Pulling Linux Rabbit/Rabbot Malware out of a Hat

Overview

Cyber threat researchers from Anomali Labs have discovered a new malware, called “Linux Rabbit,” that targeted Linux servers and Internet-of-Things (IoT) devices in a campaign that began in August 2018 and continued until October 2018. The campaign targeted devices in Russia, South Korea, the UK, and the US. The campaign utilizes two strains of malware that share the same code base called Linux Rabbit and “Rabbot”. The goal of this campaign is to install cryptocurrency miners onto the targeted servers and devices. The type of Monero cryptominer installed is dependent upon what the machine’s architecture is. The threat bulletins associated with this blog post will thoroughly examine the general campaign, and the individual malware processes for both Linux Rabbit and Rabbot.

This campaign was conducted by unknown threat actors and it is currently unclear what the initial infection vector is. The first campaign began in August 2018 and was utilizing the Linux Rabbit malware to infect Linux systems. The Linux Rabbit malware only targeted Linux servers that were located in specific countries: Russia, South Korea, the UK, and the US. This malware has four main functionalities which are:

  • Establish a connection to the Command and Control (C2) server using Tor gateways
  • Setup persistence
  • SSH brute force
  • Install the cryptocurrency miner

Additional information discussing the campaign such as infrastructure data and downloaded files can be viewed by ThreatStream users here.

For Linux Rabbit to establish a connection with the C2 server, it utilizes Tor hidden services to act as contact points to access a Tor gateway. The malware will randomly select one of the hidden services and then a Tor gateway to follow in order to establish an active C2 URL. The payload for the malware is then sent from the C2 server as an encoded URL parameter.

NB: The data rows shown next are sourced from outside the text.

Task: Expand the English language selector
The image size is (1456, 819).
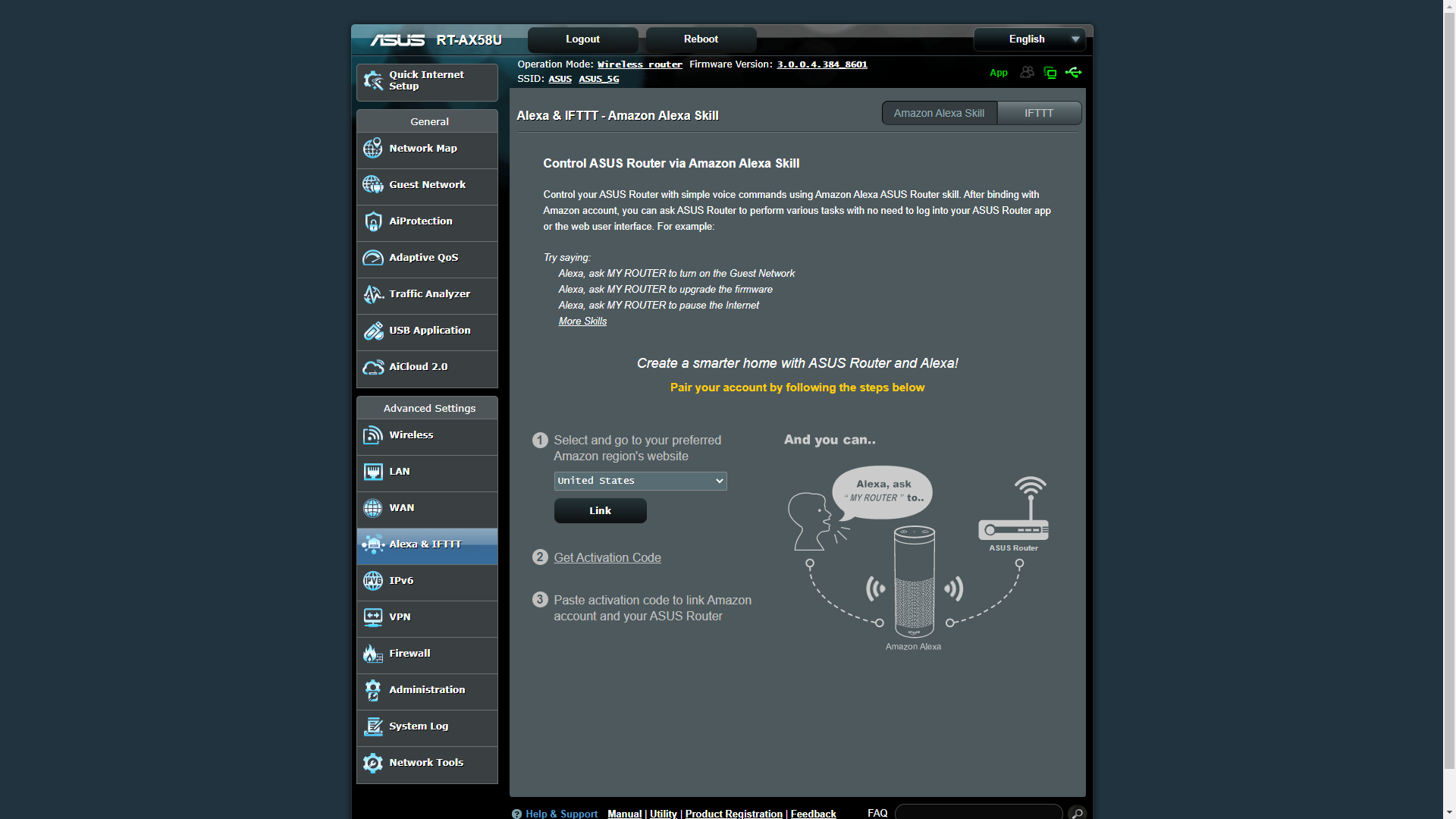Action: (1029, 39)
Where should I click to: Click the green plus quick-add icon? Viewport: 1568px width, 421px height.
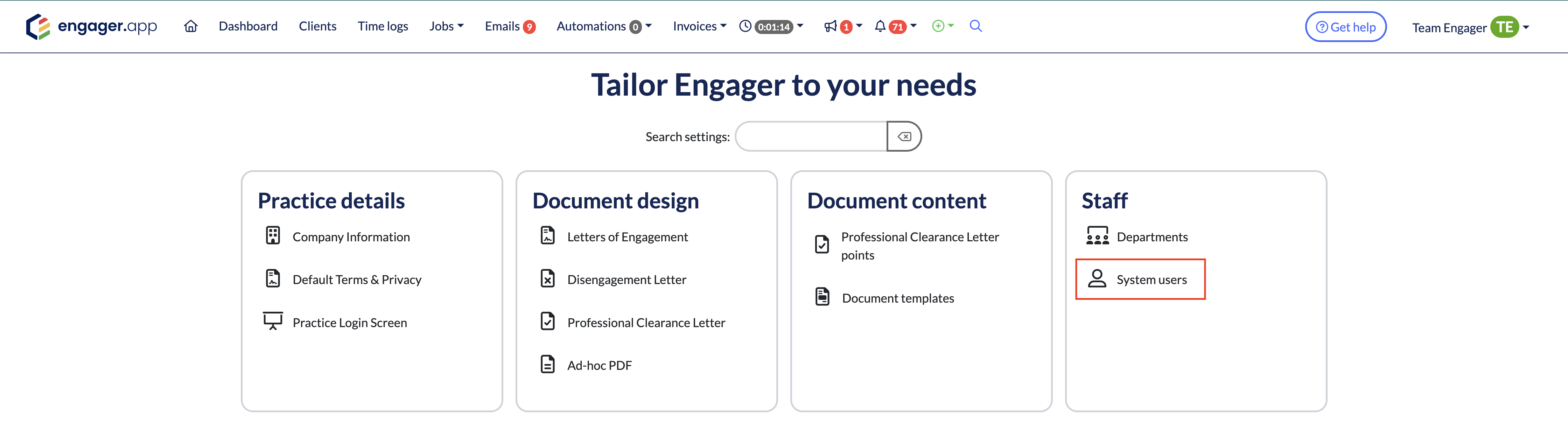[x=938, y=26]
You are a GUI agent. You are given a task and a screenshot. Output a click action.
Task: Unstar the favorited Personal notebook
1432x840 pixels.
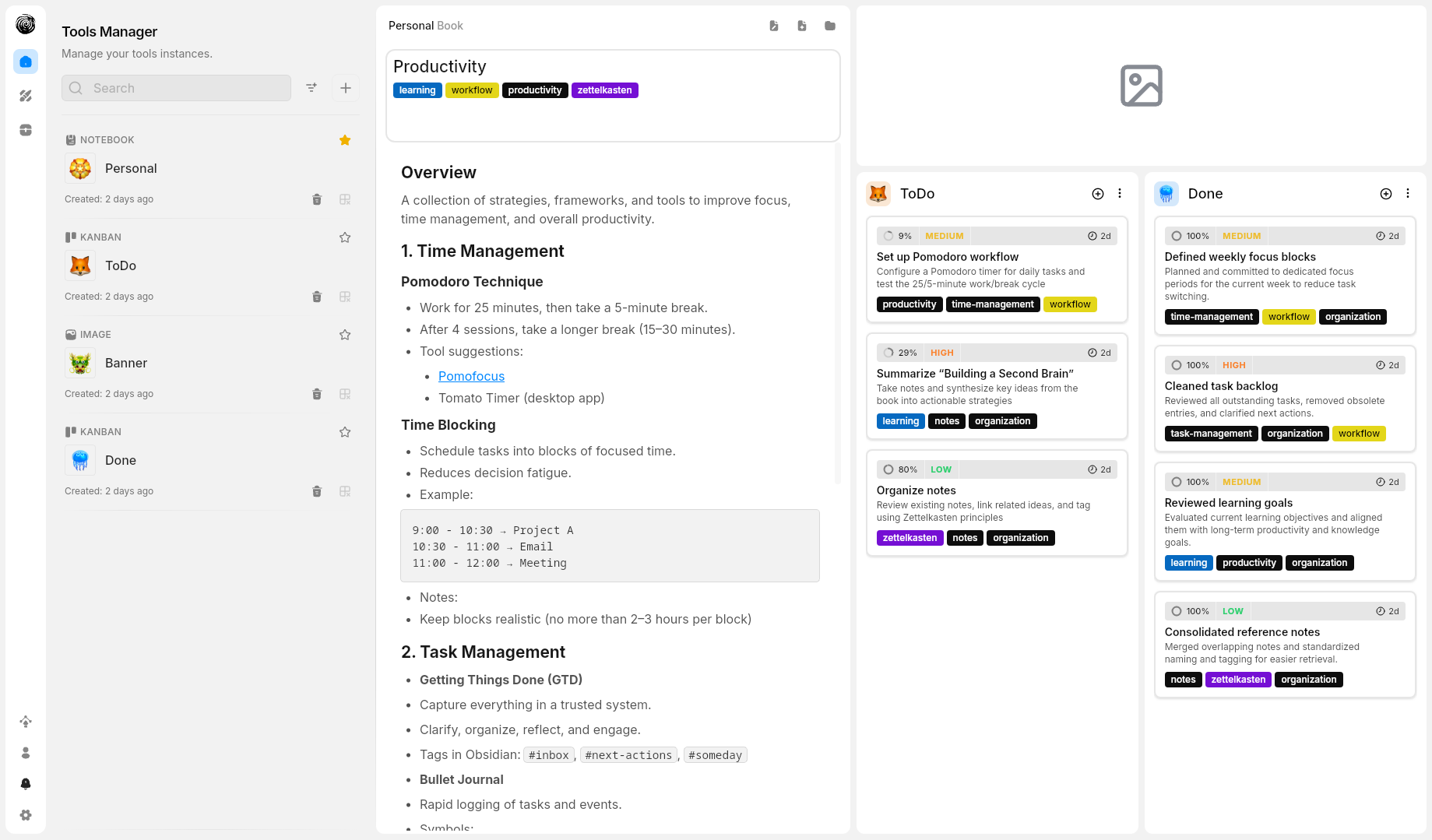[345, 140]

The malware’s second functionality is to gain persistence on an infected machine. This is completed through “rc.local” files and “.bashrc” files. After obtaining persistence, the next functionality of Linux Rabbit is to brute force SSH passwords which ultimately allows the malware to install the cryptocurrency miner onto the server. The SSH brute forcing begins by the malware first generating a random IPv4 string and checking its geolocation to see where it is located. If the IP is located within a country that is “blacklisted,” it will stop and move on until it finds an IP that is located in an allowed geolocation, which for this malware are Russia, South Korea, the UK, and the US. Once an allowed IP location is discovered, Linux Rabbit will check to see if an SSH server is listening on Port 22. The malware will open a socket to see if it receives a response, and if it does, it will attempt to obtain the machine’s hostname. Interestingly, this malware will also check the Top-Level Domain (TLD) of a host, and will skip any TLD that is blacklisted. Many of the blacklisted TLDs are government-related sites in a variety of countries. If the TLD is not blacklisted, the malware will run through a process of authentication utilizing a list of hard-coded credentials it has. The first two authentication certifications are to ensure that the malware is not in a “honey pot”. This is likely to avoid static analysis of the malware.

After all this, if the malware successfully discovers a viable target and is able to gain access through SSH credential brute forcing, the malware will be able to begin installation of the cryptocurrency miner. Linux Rabbit attempts to install both “CNRig” and “CoinHive” Monero miners onto the machine, but only one will actually successfully install depending on what type of architecture the machine is. If the machine is a x86-bit, it will install CNRig Monero miner and if the machine is an ARM/MISP, it will install CoinHive. If the infected machine is a web server, the malware will inject CoinHive script tags into every HTML file, so that even visitors of the site/server are also infected with the cryptocurrency miner. Linux Rabbit is able to connect to GitHub and receive updates from the threat actors. It also has a killswitch built-in. It is able to detect other miners already on a target machine and delete them from the machine during the installation of its own miner.

A technical breakdown of Linux Rabbit can be viewed by ThreatStream users here.  

Following the Linux Rabbit campaign that occurred in August 2018, a new campaign followed it from September 2018 until October 2018 that utilized a different malware strain to infect machines. This new campaign used a self-propagating worm called “Rabbot” that shared the same code base with Linux Rabbit. However, Rabbot is not limited to infecting just Linux servers like Linux Rabbit because it can also target and infect Internet-of-Things (IoT) devices via known vulnerabilities. Most crucially, it is not restricted to only attacking devices in specific geolocations. The known vulnerabilities that Rabbot is capable of exploiting include the following:

A technical breakdown of Rabbot can be viewed by ThreatStream users here.

Both malware strains share the same code base which means they function almost exactly the same, except Rabbot will send all its payloads through an open port 80 to the Linux (web)servers, not checking to ensure that the process is successful. Since the malware will install different payloads depending on the architecture of the machine, it, in theory, does not need to check what was successfully installed or not, since one of the two cryptominers is guaranteed to run. Rabbot will also install CoinHive miners into various web pages via the infected web server by searching for “.HTML” files and inserting JavaScript files into the browser.